The Commerce Department issues its monthly retail sales report Friday and it should show that consumers kept their wallets closed in March, taking a breather from strong spending in previous months. Snow storms, delay in tax refunds and slow wage growth affected last month’s spending.

1. March’s snow froze spending

Unusually cold weather for the season played a role in keeping retail sales weak. Mid-March surprised with a snow storm on the East Coast, keeping consumers indoors. Spending on restaurants and bars is likely to decline in March.
“I am not particularly excited about March’s retail sales and I would be more concerned about the weather than anything else,” said Thomas Simmons, Senior Vice President at Jefferies, global investment bank.
“When the weather is poor it does tend to keep people inside and not spending money on things.”

March is expected to show a slowdown in consumer spending. The consensus is that retail sales stayed flat in March with a possibly slight increase of 0.1-0.2 percent, despite a growth in personal income.

2. Low wages forces tighter budgeting

Low wage growth and a delay in tax refunds in March forced consumers to budget better. Despite a tightening labor market and the unemployment rate as low as 4.5 percent, payroll is not growing respectively. While inflation is rising a cost of living, payroll growth is up 1.5 percent over the last year, the slowest rate of increase in nearly four years. In addition, some consumers experienced delays in tax refunds from IRS, which has limited their discretionary budget.

3. Upsetting politics – concerned consumers

March was also a third month since the new administration has taken the Oval Office. The failures of the proposed Affordable Healthcare Act and a travel ban have put some questions marks on whether Donald Trump would be able to keep his other campaign promises. Consumer Sentiment Index, reported by the University of Michigan, dropped to 96.9 in March, losing 1.3 percentage points over January.
“It could very well be a growing undercurrent of concern, of anxiety, of all of the political machinations going on in Washington,” said Bernard Baumohl, Chief Global Economist at The Economic Outlook Group, LLC.

“More people are starting to realize that the tax cuts that they were expecting to see may not materialize as quickly as they thought.”

4. Online shopping increases

Online and catalogue sales, the so-called non-store retailers, will lead spending in discretionary categories in March. Mall traffic is slowing down, as consumers give their preference to online retailers like Amazon and ASOS. In expense of closing department stores, including Macy’s, Kmart and apparel retailers, such as Abercrombie and Ralph Lauren, online retailers were able to attract some new customers in March.

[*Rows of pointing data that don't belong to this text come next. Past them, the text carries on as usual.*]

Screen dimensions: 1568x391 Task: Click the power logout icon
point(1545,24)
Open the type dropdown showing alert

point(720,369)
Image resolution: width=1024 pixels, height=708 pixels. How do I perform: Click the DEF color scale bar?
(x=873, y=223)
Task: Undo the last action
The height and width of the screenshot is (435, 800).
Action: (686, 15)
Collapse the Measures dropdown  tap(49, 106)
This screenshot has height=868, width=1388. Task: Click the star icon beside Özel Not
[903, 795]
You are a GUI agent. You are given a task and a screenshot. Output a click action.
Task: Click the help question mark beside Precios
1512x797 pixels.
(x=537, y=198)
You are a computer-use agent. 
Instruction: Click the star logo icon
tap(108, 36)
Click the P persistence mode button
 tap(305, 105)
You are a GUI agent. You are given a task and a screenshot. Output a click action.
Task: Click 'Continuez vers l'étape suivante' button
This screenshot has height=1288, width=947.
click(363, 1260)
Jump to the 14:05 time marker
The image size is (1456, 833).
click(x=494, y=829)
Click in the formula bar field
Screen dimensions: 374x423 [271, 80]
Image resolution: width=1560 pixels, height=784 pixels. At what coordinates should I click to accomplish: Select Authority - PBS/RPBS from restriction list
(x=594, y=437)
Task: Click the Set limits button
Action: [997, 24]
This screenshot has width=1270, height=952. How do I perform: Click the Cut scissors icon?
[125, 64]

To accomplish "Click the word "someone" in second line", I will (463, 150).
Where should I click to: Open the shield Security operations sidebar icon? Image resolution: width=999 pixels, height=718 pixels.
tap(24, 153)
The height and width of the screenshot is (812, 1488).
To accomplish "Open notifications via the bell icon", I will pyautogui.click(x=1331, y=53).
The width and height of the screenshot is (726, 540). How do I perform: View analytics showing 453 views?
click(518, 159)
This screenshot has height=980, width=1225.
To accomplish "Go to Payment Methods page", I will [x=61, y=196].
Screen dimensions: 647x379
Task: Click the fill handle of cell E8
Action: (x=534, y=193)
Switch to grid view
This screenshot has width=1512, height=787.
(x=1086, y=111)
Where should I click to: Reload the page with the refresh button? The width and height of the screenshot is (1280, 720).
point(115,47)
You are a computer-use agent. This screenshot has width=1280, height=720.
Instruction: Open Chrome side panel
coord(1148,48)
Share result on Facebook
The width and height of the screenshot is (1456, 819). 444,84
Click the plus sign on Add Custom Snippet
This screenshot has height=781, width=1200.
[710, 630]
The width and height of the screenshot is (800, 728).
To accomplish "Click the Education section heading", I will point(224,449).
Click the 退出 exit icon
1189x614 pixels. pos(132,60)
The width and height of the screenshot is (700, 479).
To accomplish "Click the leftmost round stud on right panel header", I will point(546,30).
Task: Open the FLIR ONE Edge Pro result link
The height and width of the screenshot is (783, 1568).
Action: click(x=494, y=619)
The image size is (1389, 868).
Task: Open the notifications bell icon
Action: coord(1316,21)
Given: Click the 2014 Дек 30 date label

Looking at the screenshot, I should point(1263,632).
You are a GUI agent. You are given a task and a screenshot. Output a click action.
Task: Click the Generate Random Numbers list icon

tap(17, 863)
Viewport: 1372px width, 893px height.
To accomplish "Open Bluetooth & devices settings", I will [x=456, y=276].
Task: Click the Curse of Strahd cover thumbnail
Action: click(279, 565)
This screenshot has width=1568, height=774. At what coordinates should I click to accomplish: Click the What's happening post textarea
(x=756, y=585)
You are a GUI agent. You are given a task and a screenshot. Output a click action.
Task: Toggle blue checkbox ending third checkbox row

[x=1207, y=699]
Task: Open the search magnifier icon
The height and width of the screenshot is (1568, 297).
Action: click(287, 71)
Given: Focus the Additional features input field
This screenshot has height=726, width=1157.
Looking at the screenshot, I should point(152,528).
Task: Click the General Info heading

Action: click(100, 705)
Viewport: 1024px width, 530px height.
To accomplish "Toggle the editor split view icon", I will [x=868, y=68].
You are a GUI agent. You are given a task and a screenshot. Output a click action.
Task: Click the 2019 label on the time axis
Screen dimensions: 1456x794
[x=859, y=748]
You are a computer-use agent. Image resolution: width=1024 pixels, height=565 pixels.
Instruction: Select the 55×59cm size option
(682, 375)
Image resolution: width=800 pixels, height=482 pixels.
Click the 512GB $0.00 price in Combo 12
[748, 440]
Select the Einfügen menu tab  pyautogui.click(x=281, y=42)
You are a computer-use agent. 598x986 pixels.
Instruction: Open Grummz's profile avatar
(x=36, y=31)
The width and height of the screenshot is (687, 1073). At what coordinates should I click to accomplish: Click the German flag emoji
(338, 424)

5. Gasoline prices rise, car sales fall

The gasoline sales will go up, driven by 4.2 cents increase to an average cost of $2.33 per gallon in the week ending April, 3. March’s auto sales came in below expectation, declining by 1.6 percent over same time a year ago. But experts suggest not to worry: the decline in auto sales can simply be a pause from the pace of strong spending in the final three months of last year.
“I don’t think this is a turning point, I don’t think this is something to be particularly concerned about with consumer turning away,” said Baumohl. “I think this is simply consumers are taking pause.”